Hobbes looked at me and raised an eyebrow.

“Oh please teach me how to do that,” I said. “I’ve always wanted to be able to raise a single eyebrow like that.”

The maid got the giggles and had to turn away. Hobbes just looked at me.

“Oh what the hell,” I said. “Might as well talk to the Mistress. She might know something.”

“I wouldn’t bank on it, sir,” said Hobbes.

The maid hurried off on business of her own, and Hobbes led me all the way back up the corridor to Mariah Griffin’s room. I was curious as to why she would want to see me and what she might be prepared to tell me about her grand-daughter that Jeremiah wouldn’t, or couldn’t. Women often share secrets within a family that the men know nothing about. We finally came to a stop before another anonymous door.

“Mariah Griffin’s room, sir,” said Hobbes.

I looked at him thoughtfully. “Not Jeremiah and Mariah’s room? They have separate bedrooms?”

“Indeed, sir.”

I didn’t ask. He wouldn’t have told me anyway.

I nodded to him, and he knocked very politely on the door. A loud female voice said Enter! and Hobbes pushed the door open and stepped back so I could enter first. I sauntered in as though I was thinking of renting the place, then trashing it. Even though it was what passed for midafternoon in the Nightside, Mariah Griffin was still in bed. She was sitting up in a filmy white silk nightdress, propped up and supported by a whole bunch of puffy pink pillows. The walls were pink, too. In fact, the whole oversized room had a kind of pink ambience, like walking into a nursery.

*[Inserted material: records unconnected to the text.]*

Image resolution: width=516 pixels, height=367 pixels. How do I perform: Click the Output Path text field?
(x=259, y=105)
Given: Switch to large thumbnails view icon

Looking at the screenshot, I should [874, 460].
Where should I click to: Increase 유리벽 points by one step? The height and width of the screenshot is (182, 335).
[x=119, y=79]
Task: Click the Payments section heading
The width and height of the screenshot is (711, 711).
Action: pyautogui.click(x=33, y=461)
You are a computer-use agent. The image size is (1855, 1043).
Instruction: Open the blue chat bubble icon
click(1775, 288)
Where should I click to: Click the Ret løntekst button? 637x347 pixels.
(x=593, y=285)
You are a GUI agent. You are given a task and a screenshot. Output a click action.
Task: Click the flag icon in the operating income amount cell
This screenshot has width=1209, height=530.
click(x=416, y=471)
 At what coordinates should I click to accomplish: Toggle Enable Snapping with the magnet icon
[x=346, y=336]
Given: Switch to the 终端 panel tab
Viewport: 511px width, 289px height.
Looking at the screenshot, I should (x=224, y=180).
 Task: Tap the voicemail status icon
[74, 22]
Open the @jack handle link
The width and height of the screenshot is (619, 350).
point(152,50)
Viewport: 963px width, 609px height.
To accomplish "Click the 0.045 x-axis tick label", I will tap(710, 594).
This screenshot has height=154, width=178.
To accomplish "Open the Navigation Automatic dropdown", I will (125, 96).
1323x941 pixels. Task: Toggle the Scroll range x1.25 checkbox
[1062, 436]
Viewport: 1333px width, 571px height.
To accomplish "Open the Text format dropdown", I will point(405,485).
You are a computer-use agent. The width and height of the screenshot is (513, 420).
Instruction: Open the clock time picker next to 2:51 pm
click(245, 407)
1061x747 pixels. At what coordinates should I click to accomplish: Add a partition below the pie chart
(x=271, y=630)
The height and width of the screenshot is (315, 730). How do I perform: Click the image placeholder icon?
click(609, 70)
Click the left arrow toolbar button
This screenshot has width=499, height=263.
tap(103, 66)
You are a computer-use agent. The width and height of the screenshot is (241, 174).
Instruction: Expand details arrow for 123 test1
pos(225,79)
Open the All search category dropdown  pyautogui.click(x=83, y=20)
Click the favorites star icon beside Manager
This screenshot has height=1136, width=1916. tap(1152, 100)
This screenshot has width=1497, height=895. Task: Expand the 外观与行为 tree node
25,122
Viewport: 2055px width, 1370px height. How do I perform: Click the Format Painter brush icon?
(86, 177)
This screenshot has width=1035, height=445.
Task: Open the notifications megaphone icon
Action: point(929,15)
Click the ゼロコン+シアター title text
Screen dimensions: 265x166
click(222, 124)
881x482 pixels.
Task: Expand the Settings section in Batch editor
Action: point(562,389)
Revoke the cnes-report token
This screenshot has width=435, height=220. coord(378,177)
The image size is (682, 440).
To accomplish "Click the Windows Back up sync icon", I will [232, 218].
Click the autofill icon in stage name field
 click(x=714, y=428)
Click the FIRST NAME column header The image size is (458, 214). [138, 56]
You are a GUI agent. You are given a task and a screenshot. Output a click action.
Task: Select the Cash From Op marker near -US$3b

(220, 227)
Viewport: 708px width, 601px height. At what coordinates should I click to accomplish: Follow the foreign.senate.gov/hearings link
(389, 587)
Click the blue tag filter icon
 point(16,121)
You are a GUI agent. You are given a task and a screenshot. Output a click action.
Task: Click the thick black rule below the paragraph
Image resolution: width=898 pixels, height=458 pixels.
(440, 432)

The bed was big enough for several people, if they were of a friendly inclination, and Mariah Griffin was surrounded by a small army of maids, advisors, and social secretaries. Some of them grudgingly made way as I took up a position at the foot of the bed.

The elaborate and no doubt very expensive counterpane was covered with the remains of several half-eaten meals, even more half-consumed boxes of chocolates, and dozens of scattered glossy gossip magazines. An open bottle of champagne stood chilling in an ice bucket, conveniently near at hand. Mariah conspicuously ignored me, apparently intent on all the people milling around her bed, competing noisily for her attention. So I stood at the foot of the bed and studied her openly.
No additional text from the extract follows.